** Opening MATERIAL SUPPLIED block **

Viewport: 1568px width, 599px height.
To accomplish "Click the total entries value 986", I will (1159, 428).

** Closing MATERIAL SUPPLIED block **
** Opening MATERIAL SUPPLIED block **

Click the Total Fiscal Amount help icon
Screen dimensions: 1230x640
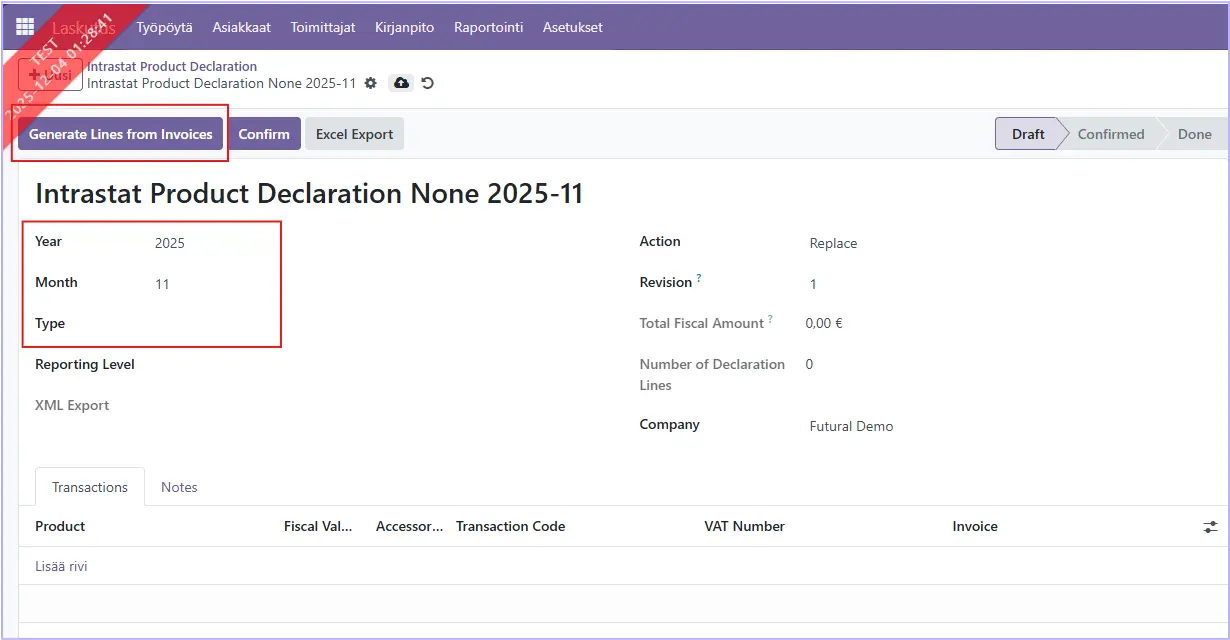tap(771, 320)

** Closing MATERIAL SUPPLIED block **
** Opening MATERIAL SUPPLIED block **

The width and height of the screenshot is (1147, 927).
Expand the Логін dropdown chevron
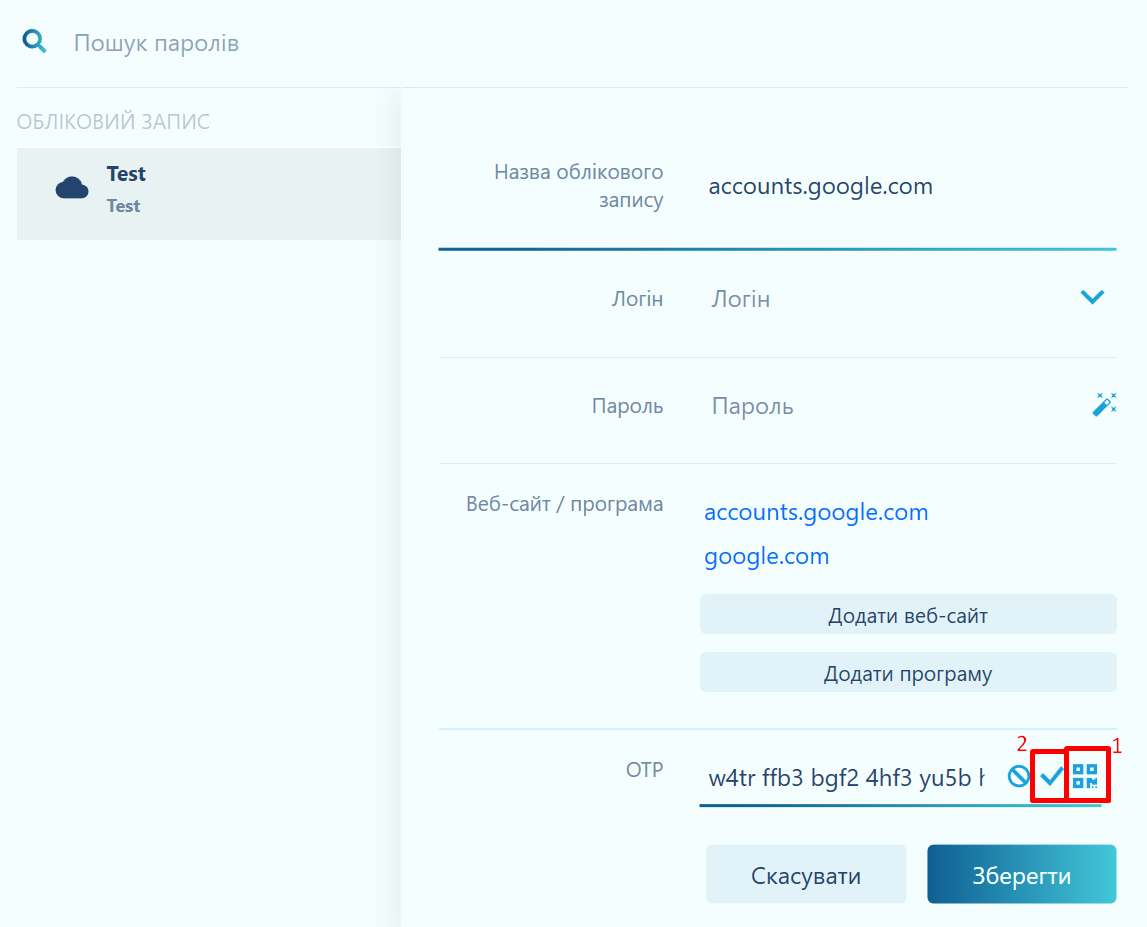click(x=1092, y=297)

** Closing MATERIAL SUPPLIED block **

▸ **ACTIVITY**:
Among the records, how many lines include the string "height"? State the number and add nothing.

▸ **TASK SOLUTION**:
2